Enclosure 2 PROPOSED RULE ON THE ALTERNATE FRACTURE TOUGHNESS REQUIREMENTS FOR PROTECTION AGAINST PRESSURIZED THERMAL SHOCK EVENTS TELEPHONE CONFERENCE CALL COMMENTS DISCUSSED February 6, 2008

The U.S. Nuclear Regulatory Commission (NRC or the staff) held a telephone conference call on February 6, 2008 to clarify comments provided on the subject proposed rule. The following comment was discussed.

Comment 1:

The summary report for NUREG-1806, along with the apparent assignment of event sequences to an insignificant bin in the probabilistic risk assessment (PRA) report, prompt the following concerns:

(1) Some main feedwater overfeed Babcock & Wilcox (B&W) design. The B&W design will overcool more rapidly than other pressurized water reactor (PWR) designs because of the once-through steam generators. The initial secondary water inventory is low, and the overfeed will immediately influence the rate of heat transfer. The event progresses to a counter flow water-solid heat exchange process, and the temperature of the primary side cold leg water returning from a steam generator will approach the main feedwater temperature. This low cold leg water temperature along with the cold safety injection water has the potential to severely overcool the reactor vessel. Insights based on overfeed analyses for PWR designs with u-tube steam generators are not applicable to the B&W design.

(2) The overfeed events that were analyzed are described as only filling to the top of the steam generator. Perhaps this assumption of a limited duration overfeed is supported by the plant design and/or by operator recovery actions credited by the PRA. A continued overfeed would be more severe relative to pressurized thermal shock (PTS).
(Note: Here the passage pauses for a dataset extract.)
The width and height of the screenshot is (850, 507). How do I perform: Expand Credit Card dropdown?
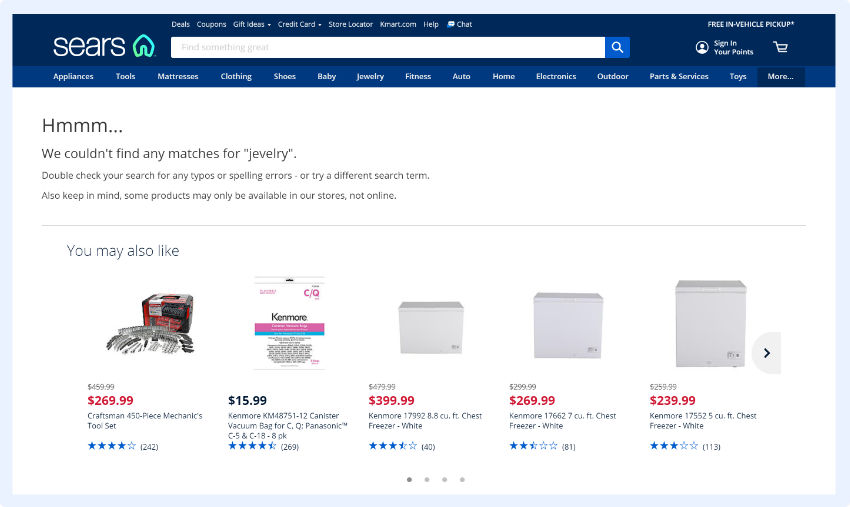pos(299,24)
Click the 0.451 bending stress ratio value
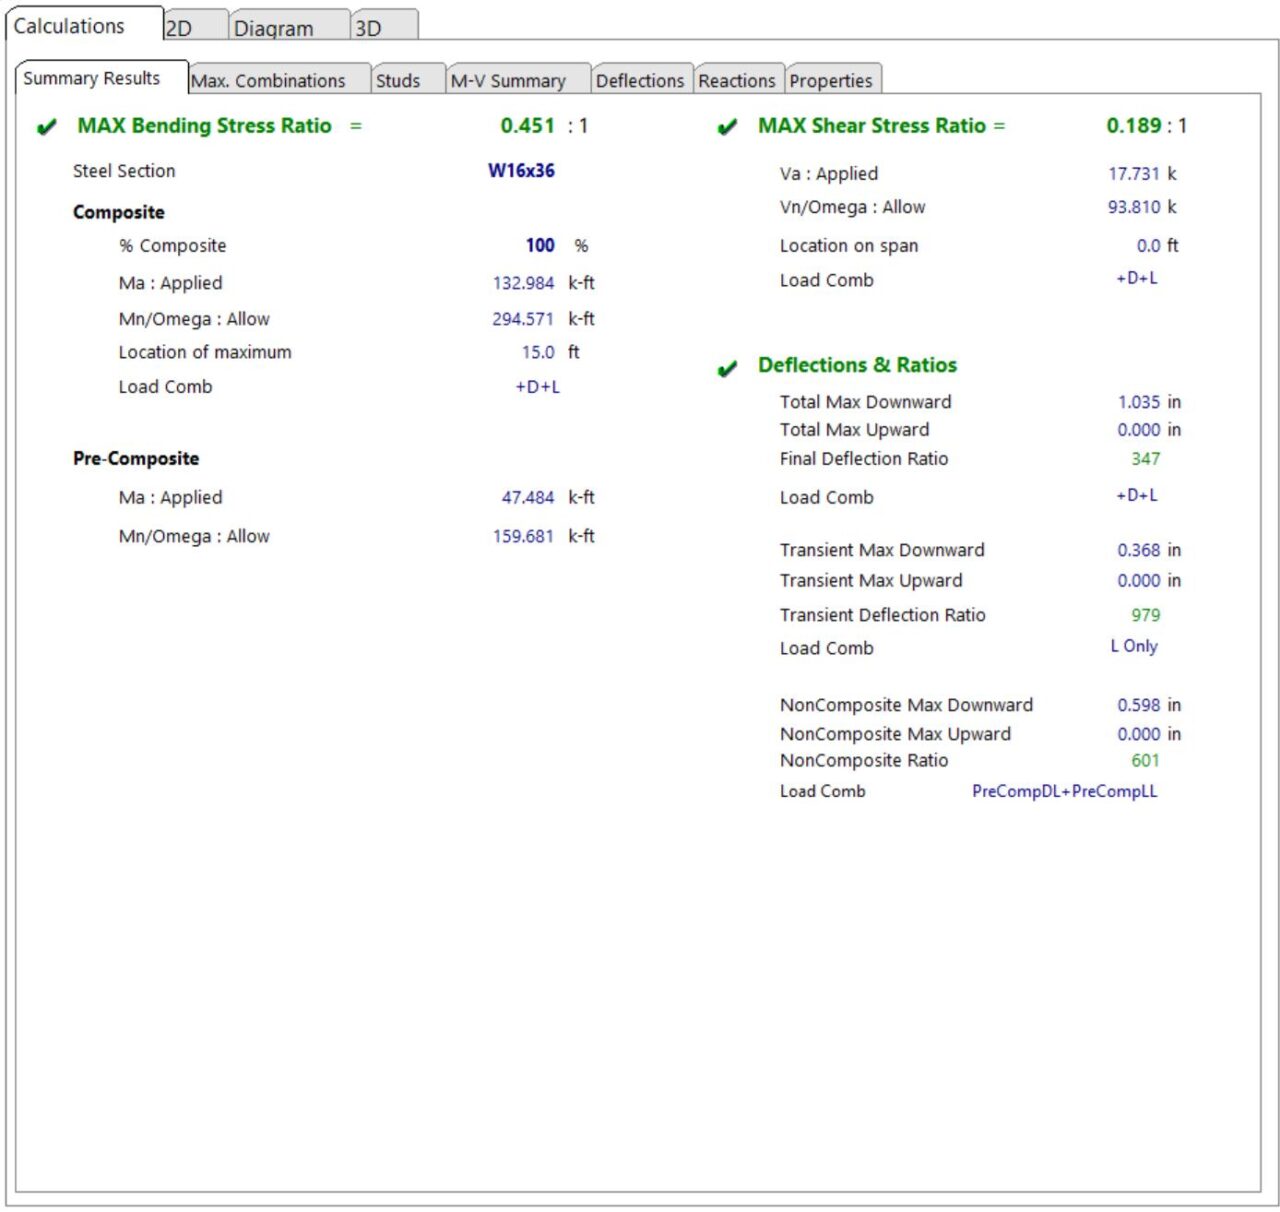The width and height of the screenshot is (1280, 1212). pyautogui.click(x=527, y=125)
(3) The PRA report considers a zero power (low decay heat) initial plant condition. That initial condition is much more severe for main feedwater overfeed events. Thermal hydraulic analyses of main feedwater overfeed events should consider this initial condition.
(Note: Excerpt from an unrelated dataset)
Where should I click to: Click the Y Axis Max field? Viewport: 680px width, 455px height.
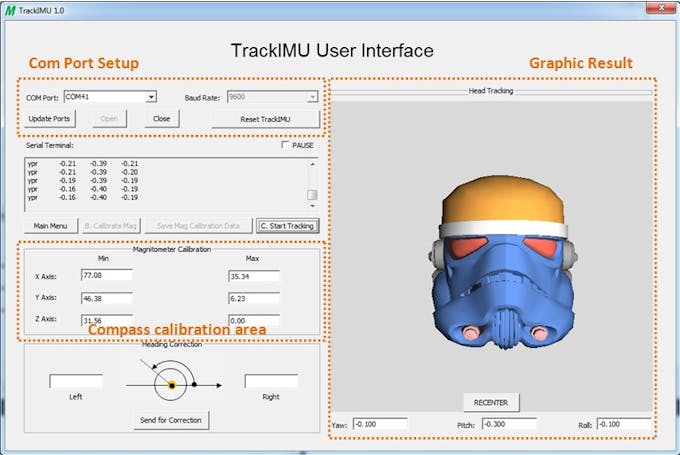(x=253, y=297)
(4) The statement in the summary report "... the extent of the cooldown is limited because the ultimate heat sink temperature is the saturation temperature at atmospheric pressure" is not correct for a B&W design. The extent of the cooldown for a main feedwater overfeed is related to the main feedwater temperature, which will be low at zero power with no preheating, and the primary cooldown will be enhanced by the cold safety injection water.

Enclosure 2 The significance of the above comments in the overall integrated risk due to PTS for B&W design plants is not known, but additional consideration of the issues summarized above is warranted. There is a possibility that the conclusions drawn in the references may be incomplete.

Discussion: The staff informed Duke Energy (Duke) that this comments required clarification. The staff expressed concerns with the possibility that Duke could be using a different model to determine how overfeed scenarios progresses. The staff requested that Duke explain the comment.

Duke stated that their main concern is that it seems that the overfeed transients were improperly modeled for B&W plants, specifically for Oconee. Duke expressed concerns with the scenario when either the integrated control system or a human operator fails to terminate main feedwater. Duke stated that these scenarios were not addressed and that they could lead to sever overcooling that had not been properly accounted for in the PTS study. The staff explained that the scenario described had indeed been modeled in initial scoping studies, but had not been documented. The staff stated that when the sequence was modeled, as described, similar results were obtained. However, it was decided that the failure of both, the integrated control system and the operator action, was a low probability event; and therefore, was excluded from the base case. The staff informed Duke that the PRA reports on Oconee will be reviewed to clarify the details of how the overfeed sequences were modeled.

The NRC will publish the formal response to this comment in the Federal Register.